Modulation of p53 Transactivation Domain Conformations by Ligand Binding and Cancer-Associated Mutations

Intrinsically disordered proteins (IDPs) are important functional proteins, and their deregulation are linked to numerous human diseases including cancers. Understanding how disease-associated mutations or drug molecules can perturb the sequence-disordered ensemble-function-disease relationship of IDPs remains challenging, because it requires detailed characterization of the heterogeneous structural ensembles of IDPs. In this work, we combine the latest atomistic force field a99SB-disp, enhanced sampling technique replica exchange with solute tempering, and GPU-accelerated molecular dynamics simulations to investigate how four cancer-associated mutations, K24N, N29K/N30D, D49Y, and W53G, and binding of an anti-cancer molecule, epigallocatechin gallate (EGCG), modulate the disordered ensemble of the transactivation domain (TAD) of tumor suppressor p53. Through extensive sampling, in excess of 1.0 mus per replica, well-converged structural ensembles of wild-type and mutant p53-TAD as well as WT p53-TAD in the presence of EGCG were generated.
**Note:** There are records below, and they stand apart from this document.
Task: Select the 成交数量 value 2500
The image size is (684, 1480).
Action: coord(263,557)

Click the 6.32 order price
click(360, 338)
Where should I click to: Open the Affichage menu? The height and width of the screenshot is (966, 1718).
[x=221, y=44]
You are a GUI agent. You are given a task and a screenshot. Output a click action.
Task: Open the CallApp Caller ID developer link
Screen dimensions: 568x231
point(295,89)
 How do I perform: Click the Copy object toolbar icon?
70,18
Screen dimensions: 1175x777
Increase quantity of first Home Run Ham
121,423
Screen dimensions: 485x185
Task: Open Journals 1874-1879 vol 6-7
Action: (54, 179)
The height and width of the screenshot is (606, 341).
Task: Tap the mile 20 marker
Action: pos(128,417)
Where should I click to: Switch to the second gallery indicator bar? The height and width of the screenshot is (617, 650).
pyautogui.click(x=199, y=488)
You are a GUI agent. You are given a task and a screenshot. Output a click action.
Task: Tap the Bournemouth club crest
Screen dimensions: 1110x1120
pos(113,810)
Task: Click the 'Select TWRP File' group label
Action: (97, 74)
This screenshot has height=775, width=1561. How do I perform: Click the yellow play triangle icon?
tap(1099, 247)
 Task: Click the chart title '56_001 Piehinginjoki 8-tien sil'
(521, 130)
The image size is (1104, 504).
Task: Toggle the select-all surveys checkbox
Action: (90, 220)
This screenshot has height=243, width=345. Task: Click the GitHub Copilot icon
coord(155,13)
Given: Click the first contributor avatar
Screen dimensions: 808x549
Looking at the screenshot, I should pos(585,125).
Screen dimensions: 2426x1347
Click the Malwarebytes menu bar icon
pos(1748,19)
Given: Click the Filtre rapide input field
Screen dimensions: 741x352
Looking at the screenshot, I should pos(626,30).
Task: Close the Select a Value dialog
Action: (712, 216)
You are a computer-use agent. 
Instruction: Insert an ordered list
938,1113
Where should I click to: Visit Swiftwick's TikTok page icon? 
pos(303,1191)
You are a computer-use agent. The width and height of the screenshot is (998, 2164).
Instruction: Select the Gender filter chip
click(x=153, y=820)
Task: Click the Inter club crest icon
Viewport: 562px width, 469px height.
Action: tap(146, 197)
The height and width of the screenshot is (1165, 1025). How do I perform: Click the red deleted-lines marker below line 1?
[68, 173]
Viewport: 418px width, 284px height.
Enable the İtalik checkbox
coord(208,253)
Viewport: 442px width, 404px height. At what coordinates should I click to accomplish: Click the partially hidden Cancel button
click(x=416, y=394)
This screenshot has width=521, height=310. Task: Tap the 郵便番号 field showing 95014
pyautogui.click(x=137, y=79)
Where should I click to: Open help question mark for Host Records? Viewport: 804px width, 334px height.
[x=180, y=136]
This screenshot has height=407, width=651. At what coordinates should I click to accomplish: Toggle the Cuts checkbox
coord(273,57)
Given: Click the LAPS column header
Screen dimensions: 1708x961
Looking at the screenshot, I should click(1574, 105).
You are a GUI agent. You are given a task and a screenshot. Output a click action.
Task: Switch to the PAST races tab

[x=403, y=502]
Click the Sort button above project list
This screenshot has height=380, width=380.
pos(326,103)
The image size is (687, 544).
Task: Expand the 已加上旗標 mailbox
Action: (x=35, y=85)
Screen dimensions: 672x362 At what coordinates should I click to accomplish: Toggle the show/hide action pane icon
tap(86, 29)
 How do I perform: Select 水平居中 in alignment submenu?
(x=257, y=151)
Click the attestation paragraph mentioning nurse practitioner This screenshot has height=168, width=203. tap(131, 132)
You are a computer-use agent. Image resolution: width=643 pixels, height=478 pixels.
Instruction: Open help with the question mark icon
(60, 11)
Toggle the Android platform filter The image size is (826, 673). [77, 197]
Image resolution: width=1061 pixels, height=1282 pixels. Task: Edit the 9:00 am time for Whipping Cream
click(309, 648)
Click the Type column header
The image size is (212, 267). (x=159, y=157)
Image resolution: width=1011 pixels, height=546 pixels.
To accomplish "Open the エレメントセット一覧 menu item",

The results reveal that mutants could induce local structural changes and affect secondary structural properties. Interestingly, both EGCG binding and N29K/N30D could also induce long-range structural reorganizations and lead to more compact structures that could shield key binding sites of p53-TAD regulators. Further analysis reveals that the effects of EGCG binding are mainly achieved through nonspecific interactions. These observations are generally consistent with on-going NMR studies and binding assays. Our studies suggest that induced conformational collapse of IDPs may be a general mechanism for shielding functional sites, thus inhibiting recognition of their targets. The current study also demonstrates that atomistic simulations provide a viable approach for studying the sequence-disordered ensemble-function-disease relationships of IDPs and developing new drug design strategies targeting regulatory IDPs.